→ **What to produce**: Pick every line from the data that holds the word "agent".

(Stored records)
☆ ☆ ☆ ☆

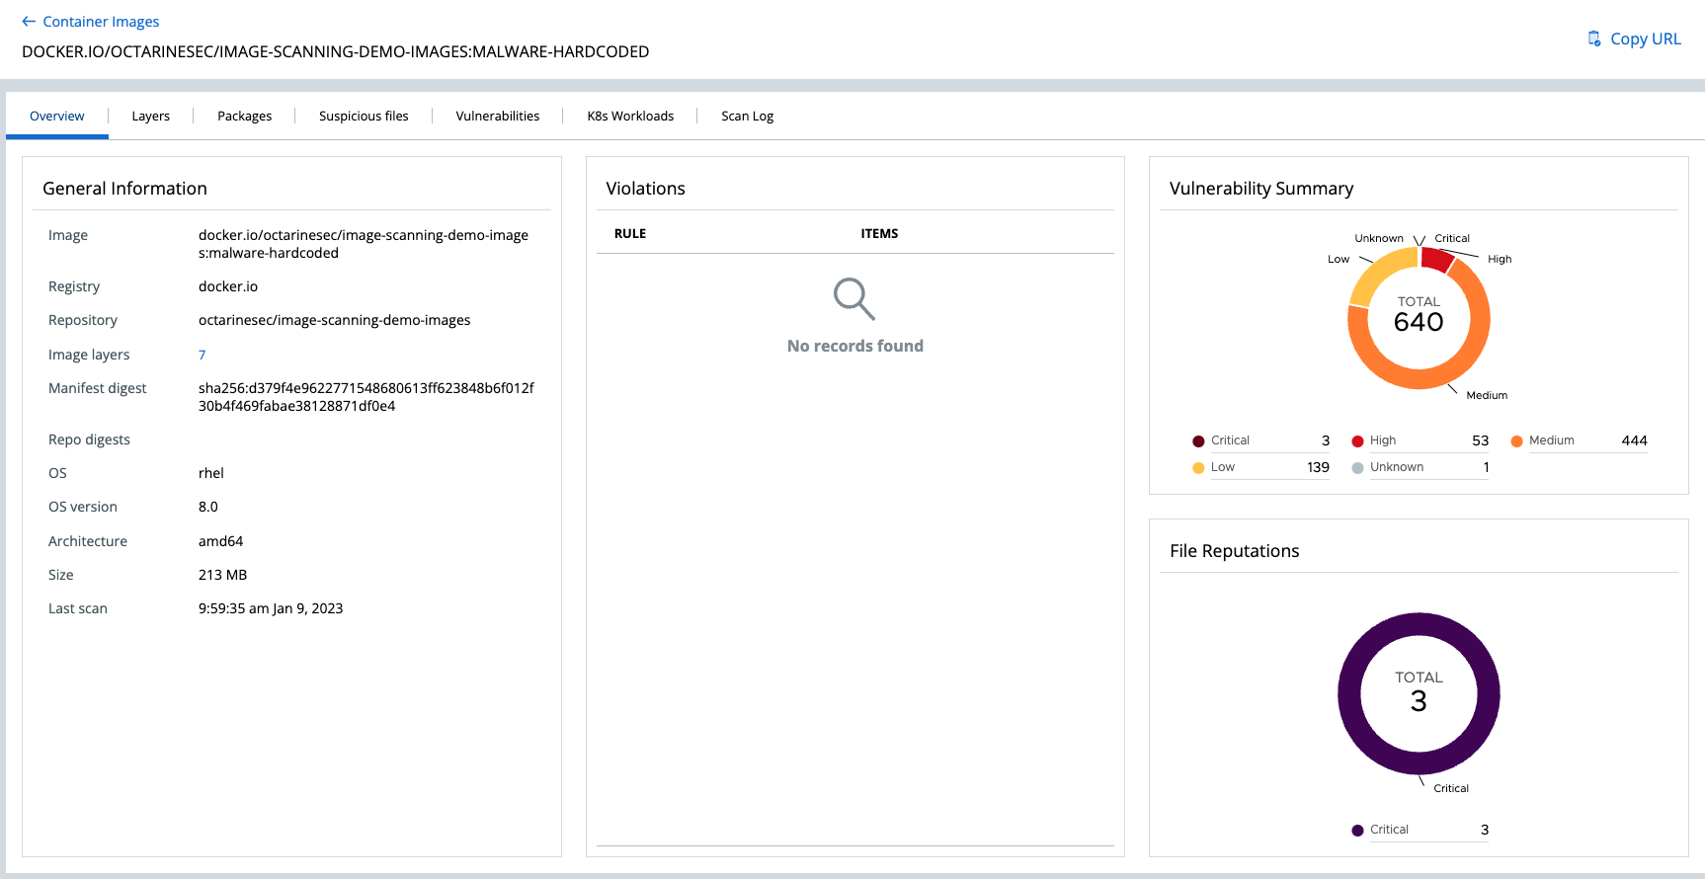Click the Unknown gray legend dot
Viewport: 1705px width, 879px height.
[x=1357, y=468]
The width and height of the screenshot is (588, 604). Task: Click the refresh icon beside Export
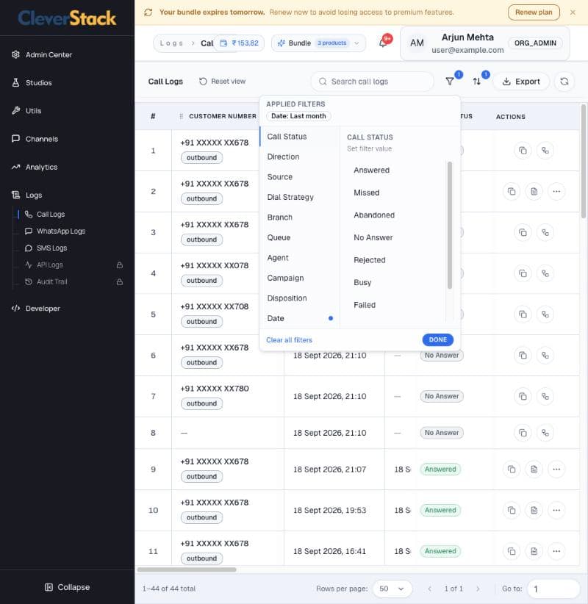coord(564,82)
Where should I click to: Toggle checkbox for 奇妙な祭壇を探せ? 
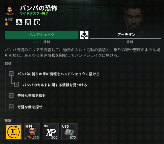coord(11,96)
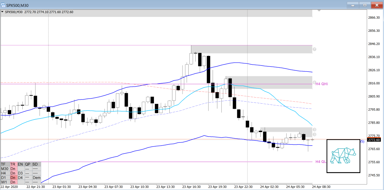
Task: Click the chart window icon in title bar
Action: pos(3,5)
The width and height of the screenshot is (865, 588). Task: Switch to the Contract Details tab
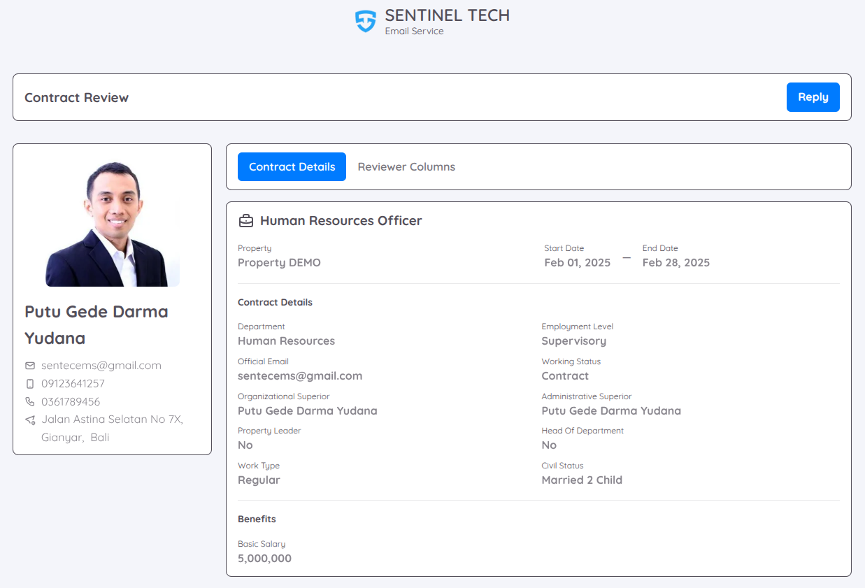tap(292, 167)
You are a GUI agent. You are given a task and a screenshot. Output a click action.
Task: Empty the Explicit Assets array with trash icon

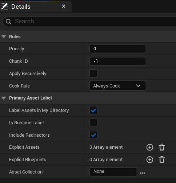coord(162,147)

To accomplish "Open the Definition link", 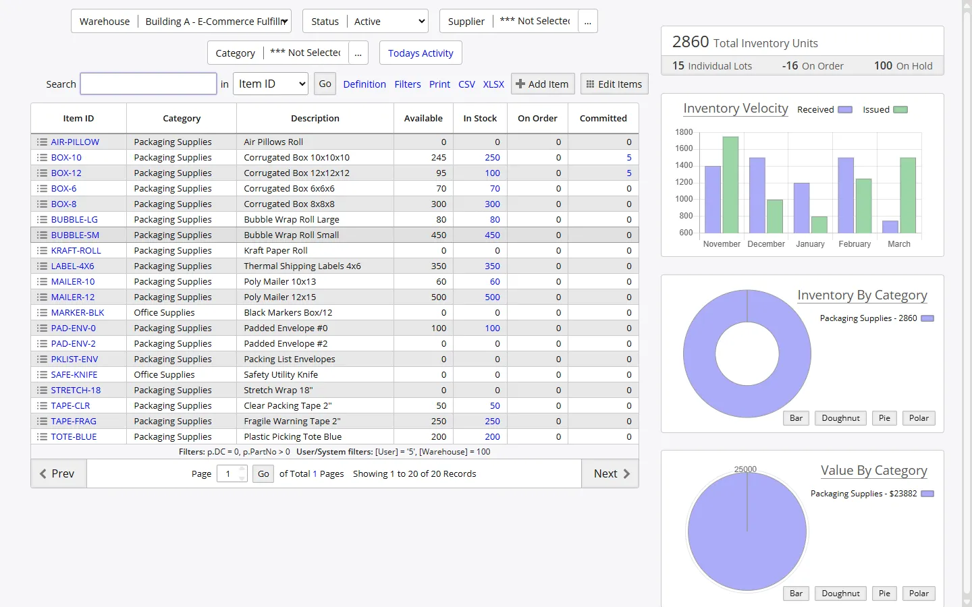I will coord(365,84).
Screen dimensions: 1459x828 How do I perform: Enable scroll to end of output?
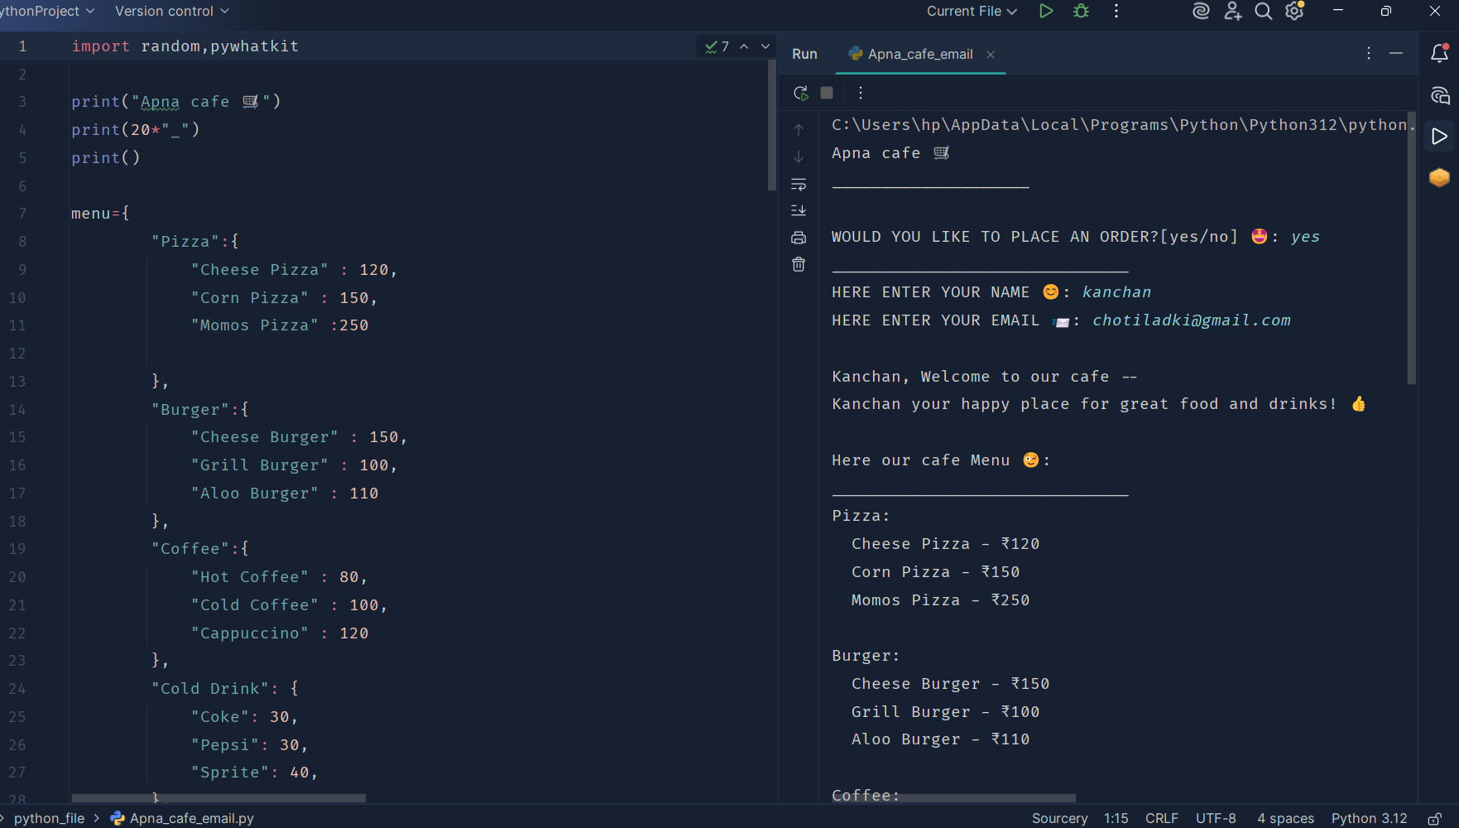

☆ ☆ ☆ ☆

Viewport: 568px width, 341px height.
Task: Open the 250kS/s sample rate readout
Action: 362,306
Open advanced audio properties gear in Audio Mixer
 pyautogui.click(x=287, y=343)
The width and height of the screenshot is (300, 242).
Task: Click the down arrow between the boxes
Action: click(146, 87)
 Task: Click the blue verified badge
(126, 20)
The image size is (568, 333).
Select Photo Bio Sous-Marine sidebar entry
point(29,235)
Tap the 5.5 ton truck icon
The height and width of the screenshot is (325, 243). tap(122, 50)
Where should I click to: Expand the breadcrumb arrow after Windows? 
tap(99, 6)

☆ ☆ ☆ ☆

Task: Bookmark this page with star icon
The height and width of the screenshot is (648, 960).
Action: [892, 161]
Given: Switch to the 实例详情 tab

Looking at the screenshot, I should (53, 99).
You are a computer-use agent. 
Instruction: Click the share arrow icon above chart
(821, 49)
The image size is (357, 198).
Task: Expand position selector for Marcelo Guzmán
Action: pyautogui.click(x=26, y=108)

☆ ☆ ☆ ☆

→ **Reply to the exercise**:
You are a GUI agent. You are given a task and a screenshot. Output a click action.
You are a computer-use agent. 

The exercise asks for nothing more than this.